§ TASK BRIEF
Reproduce the part of the book reviews below that runs from "Review Date: 2005-10-29" to "a fine book.".

§ SOURCE PASSAGE
Review Date: 2005-10-29
ANOTHER ART TEACHER HAD RECOMENDED THIS BOOK TO ME. I HELP TEACH HIGH SCHOOL STUDENTS. I LOVE THE VARIETY OF LESSONS, THE IN DEPTH TEACHING AND EXAMPLES GIVEN. (THEIR ARE A FEW LESSONS THAT ARE TOO ADVANCED FOR SOME OF THE STUDENTS, BUT I MYSELF HAVE FUN WITH THOSE.)

"Art is a response to a call..."
Helpful Votes: 5 out of 6 total.
Review Date: 2003-03-10
Having studied with Peter London over the past ten years I can assure readers that as a teacher he lives what he writes. He embodies what every teacher should bring to students: careful listening, respectful attention, thoughtful questioning. His writings have won the deserved respect of his educator and artist colleagues nationwide. Treat yourself to a fine book.

Teachers Listen
Helpful Votes: 6 out of 6 total.
Review Date: 2002-07-13
I've read this book three times from cover to cover in the past ten years; every now and again for just certain sections. I wish every teacher taught with the respect and care that comes through in the words of this book; won't you try? It is an invaluable resource for the teacher; covering subjects such as setting up classroom environments, critiques, media, and even giving art experience ideas. If you listen carefully to his words you will be given precious pieces of knowledge for your classroom and your studio, from someone who undoubtedly practices and believes in what he knows to be good. It's that real; and that important.

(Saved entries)
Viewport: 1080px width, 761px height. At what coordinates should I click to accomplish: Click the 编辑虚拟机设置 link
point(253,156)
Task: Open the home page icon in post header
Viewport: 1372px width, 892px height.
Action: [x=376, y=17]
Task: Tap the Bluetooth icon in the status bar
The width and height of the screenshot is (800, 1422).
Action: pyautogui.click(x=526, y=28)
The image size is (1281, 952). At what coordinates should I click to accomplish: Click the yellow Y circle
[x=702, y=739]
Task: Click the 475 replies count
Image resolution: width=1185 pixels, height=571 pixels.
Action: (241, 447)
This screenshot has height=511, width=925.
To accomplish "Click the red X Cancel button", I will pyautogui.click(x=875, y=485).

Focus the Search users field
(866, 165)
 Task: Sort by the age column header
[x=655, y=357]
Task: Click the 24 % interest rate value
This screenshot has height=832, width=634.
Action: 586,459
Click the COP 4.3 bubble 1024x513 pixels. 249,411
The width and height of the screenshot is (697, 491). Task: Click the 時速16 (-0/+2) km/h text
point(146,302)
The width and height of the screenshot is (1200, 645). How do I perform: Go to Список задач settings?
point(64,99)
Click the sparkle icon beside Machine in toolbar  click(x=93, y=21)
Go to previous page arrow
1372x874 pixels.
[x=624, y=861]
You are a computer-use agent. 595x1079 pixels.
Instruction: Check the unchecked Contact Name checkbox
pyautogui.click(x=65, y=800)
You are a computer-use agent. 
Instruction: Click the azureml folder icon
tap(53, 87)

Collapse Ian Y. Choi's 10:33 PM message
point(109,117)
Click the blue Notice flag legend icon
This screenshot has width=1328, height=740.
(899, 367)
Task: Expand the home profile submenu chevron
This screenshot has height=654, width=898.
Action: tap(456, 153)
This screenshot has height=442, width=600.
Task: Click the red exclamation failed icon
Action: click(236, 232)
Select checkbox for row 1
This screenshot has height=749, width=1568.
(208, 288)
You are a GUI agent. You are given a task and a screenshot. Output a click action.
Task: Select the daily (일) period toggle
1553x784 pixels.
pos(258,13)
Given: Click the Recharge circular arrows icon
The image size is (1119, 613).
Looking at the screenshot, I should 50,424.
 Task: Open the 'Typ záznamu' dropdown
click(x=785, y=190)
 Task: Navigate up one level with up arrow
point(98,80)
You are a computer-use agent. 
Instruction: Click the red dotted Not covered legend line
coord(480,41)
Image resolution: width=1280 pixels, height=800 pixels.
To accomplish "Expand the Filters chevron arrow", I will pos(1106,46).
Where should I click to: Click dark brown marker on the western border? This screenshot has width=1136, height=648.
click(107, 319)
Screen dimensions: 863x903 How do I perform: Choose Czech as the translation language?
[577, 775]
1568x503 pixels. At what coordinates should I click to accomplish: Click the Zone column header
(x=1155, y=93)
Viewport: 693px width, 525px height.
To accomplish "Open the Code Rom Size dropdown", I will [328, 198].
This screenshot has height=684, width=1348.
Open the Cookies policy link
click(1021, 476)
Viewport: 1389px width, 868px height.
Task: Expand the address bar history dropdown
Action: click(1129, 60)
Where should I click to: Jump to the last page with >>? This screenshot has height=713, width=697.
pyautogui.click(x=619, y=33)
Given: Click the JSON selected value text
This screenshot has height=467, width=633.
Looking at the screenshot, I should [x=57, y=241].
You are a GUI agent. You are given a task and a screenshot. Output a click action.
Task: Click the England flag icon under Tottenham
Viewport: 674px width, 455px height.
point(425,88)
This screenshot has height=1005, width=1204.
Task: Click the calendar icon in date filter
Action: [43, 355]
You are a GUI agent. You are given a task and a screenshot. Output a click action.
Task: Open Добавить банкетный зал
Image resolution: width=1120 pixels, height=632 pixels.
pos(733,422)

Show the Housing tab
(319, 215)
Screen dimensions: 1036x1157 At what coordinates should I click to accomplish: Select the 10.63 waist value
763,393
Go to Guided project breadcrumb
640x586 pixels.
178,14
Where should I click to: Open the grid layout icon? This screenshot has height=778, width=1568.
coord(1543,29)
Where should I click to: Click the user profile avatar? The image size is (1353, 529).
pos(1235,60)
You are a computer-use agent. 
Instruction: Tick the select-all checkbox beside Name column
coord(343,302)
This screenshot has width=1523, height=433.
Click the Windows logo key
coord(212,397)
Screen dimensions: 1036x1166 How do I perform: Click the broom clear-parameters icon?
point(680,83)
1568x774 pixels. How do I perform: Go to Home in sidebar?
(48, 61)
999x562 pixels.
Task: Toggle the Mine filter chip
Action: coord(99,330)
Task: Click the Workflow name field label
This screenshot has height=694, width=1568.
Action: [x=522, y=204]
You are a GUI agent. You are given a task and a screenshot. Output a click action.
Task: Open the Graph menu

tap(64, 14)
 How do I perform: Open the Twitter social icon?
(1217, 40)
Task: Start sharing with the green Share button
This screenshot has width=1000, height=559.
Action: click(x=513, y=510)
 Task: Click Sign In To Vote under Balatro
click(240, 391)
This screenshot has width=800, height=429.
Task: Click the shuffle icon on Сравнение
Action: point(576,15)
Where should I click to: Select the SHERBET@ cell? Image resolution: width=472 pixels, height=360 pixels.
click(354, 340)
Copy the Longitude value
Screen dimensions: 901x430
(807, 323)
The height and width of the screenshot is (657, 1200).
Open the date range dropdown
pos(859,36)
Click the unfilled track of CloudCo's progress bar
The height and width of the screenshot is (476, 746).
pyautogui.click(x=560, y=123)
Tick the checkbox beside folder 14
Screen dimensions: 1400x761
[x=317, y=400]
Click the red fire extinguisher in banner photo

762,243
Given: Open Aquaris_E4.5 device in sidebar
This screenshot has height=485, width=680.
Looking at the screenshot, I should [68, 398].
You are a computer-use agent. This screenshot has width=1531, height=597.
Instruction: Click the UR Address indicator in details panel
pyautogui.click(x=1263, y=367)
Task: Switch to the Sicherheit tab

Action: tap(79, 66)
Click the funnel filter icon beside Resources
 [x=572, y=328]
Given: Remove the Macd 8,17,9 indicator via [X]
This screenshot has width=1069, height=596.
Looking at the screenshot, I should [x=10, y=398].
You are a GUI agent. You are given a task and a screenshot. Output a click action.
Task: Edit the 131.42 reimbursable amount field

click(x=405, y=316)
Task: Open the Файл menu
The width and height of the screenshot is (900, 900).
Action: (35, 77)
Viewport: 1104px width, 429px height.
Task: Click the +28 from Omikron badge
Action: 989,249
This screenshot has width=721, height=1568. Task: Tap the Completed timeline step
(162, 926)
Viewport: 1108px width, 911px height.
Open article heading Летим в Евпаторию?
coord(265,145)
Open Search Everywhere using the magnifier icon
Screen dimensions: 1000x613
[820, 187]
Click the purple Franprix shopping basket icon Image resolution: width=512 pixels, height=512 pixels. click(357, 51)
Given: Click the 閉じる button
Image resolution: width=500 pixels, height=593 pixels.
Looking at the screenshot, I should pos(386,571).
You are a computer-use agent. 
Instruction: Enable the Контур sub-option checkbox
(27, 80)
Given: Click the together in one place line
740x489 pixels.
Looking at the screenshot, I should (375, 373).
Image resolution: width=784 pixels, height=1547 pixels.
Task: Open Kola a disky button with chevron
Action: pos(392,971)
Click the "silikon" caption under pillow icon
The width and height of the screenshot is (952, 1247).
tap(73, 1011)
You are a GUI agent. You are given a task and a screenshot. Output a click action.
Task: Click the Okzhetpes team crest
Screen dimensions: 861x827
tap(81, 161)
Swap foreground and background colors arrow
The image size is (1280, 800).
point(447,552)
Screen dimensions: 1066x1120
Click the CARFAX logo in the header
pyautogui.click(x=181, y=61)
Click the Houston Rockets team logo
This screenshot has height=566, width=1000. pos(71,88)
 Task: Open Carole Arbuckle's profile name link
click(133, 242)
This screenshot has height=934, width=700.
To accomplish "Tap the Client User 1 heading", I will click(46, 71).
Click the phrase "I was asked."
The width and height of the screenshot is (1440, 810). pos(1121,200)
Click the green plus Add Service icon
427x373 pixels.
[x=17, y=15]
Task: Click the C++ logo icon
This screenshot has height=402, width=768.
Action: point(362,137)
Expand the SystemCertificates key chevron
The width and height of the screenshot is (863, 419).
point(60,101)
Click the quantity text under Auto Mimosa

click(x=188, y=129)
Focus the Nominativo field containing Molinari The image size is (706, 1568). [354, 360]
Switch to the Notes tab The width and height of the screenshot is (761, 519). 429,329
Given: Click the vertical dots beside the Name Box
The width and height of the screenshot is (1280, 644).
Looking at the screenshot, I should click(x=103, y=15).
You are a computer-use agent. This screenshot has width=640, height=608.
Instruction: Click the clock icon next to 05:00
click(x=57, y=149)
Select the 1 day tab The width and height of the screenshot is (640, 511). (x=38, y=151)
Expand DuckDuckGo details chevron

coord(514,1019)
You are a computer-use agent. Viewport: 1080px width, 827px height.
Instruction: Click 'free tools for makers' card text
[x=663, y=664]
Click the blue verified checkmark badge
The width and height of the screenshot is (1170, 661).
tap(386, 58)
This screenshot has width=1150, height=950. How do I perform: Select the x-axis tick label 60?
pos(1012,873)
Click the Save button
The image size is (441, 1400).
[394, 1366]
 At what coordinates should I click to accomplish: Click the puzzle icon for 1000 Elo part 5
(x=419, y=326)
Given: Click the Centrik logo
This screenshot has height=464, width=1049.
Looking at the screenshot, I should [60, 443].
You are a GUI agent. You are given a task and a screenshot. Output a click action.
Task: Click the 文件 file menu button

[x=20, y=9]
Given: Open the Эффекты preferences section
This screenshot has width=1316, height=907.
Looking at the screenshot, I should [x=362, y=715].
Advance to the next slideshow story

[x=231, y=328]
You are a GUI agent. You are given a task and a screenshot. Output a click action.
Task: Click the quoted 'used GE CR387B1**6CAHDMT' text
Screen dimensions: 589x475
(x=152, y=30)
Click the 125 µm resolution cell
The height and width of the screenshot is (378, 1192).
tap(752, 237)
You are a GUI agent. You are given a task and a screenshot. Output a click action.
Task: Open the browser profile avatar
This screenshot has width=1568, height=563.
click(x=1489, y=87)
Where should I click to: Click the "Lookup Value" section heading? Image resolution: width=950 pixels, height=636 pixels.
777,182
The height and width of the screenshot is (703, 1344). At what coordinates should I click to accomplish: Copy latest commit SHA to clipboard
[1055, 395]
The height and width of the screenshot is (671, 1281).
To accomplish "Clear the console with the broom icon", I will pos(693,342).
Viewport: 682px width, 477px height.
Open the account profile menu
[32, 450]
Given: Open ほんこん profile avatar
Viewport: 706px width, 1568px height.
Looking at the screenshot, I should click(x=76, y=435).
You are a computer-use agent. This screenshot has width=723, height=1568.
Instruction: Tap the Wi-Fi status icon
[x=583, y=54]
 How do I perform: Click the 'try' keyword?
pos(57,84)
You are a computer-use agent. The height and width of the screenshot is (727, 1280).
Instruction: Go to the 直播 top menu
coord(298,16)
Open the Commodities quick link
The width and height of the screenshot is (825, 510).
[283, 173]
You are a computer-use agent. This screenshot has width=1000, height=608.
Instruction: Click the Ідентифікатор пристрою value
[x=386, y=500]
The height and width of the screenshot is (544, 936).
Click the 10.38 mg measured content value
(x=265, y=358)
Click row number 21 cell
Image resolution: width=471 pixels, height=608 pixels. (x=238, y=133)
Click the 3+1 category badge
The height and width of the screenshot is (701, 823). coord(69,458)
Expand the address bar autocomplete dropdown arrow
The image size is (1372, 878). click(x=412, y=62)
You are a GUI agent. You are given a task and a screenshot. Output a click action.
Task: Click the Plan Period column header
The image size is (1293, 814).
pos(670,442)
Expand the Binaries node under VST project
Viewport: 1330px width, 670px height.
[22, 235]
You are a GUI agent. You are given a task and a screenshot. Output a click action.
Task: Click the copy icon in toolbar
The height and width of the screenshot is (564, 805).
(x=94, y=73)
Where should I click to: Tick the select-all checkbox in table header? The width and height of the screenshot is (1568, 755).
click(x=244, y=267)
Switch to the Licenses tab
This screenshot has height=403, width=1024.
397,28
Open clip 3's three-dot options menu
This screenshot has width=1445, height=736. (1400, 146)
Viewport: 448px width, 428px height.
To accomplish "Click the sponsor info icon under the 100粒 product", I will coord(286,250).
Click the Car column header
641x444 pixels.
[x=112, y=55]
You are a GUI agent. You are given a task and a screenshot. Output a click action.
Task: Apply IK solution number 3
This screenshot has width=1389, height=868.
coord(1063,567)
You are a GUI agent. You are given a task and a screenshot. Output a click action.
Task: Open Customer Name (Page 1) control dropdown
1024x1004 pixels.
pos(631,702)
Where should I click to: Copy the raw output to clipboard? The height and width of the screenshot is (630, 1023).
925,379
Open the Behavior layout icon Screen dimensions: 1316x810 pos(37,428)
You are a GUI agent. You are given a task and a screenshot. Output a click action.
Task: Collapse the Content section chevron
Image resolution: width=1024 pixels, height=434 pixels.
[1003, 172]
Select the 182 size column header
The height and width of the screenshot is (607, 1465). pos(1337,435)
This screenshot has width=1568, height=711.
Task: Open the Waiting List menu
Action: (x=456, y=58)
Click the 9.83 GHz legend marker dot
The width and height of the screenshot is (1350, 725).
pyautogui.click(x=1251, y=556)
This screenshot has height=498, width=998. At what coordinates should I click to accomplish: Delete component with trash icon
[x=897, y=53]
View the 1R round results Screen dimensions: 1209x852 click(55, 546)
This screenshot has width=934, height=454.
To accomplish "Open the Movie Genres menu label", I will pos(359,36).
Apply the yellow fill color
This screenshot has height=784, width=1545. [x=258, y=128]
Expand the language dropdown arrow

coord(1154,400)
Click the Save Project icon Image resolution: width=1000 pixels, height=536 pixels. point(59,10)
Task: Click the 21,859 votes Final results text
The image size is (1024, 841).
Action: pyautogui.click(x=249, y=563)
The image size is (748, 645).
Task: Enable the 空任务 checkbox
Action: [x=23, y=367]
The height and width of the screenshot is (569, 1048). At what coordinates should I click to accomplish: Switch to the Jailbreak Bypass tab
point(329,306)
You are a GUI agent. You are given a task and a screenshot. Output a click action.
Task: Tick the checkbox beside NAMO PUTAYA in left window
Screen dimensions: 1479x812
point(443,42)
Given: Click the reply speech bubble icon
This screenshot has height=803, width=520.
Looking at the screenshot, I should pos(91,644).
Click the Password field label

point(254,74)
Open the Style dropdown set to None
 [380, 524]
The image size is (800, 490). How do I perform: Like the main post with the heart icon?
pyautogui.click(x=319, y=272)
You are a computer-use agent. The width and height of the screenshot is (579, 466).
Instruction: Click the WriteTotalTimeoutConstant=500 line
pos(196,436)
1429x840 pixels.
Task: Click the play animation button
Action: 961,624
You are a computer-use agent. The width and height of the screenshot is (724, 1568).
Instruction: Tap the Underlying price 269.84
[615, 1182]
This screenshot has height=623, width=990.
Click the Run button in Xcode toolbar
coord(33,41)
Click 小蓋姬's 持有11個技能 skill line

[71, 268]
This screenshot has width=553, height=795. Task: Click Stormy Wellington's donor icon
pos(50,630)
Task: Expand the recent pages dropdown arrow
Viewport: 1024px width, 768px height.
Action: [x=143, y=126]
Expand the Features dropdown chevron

§ TASK SOLUTION
Review Date: 2005-10-29
ANOTHER ART TEACHER HAD RECOMENDED THIS BOOK TO ME. I HELP TEACH HIGH SCHOOL STUDENTS. I LOVE THE VARIETY OF LESSONS, THE IN DEPTH TEACHING AND EXAMPLES GIVEN. (THEIR ARE A FEW LESSONS THAT ARE TOO ADVANCED FOR SOME OF THE STUDENTS, BUT I MYSELF HAVE FUN WITH THOSE.)

"Art is a response to a call..."
Helpful Votes: 5 out of 6 total.
Review Date: 2003-03-10
Having studied with Peter London over the past ten years I can assure readers that as a teacher he lives what he writes. He embodies what every teacher should bring to students: careful listening, respectful attention, thoughtful questioning. His writings have won the deserved respect of his educator and artist colleagues nationwide. Treat yourself to a fine book.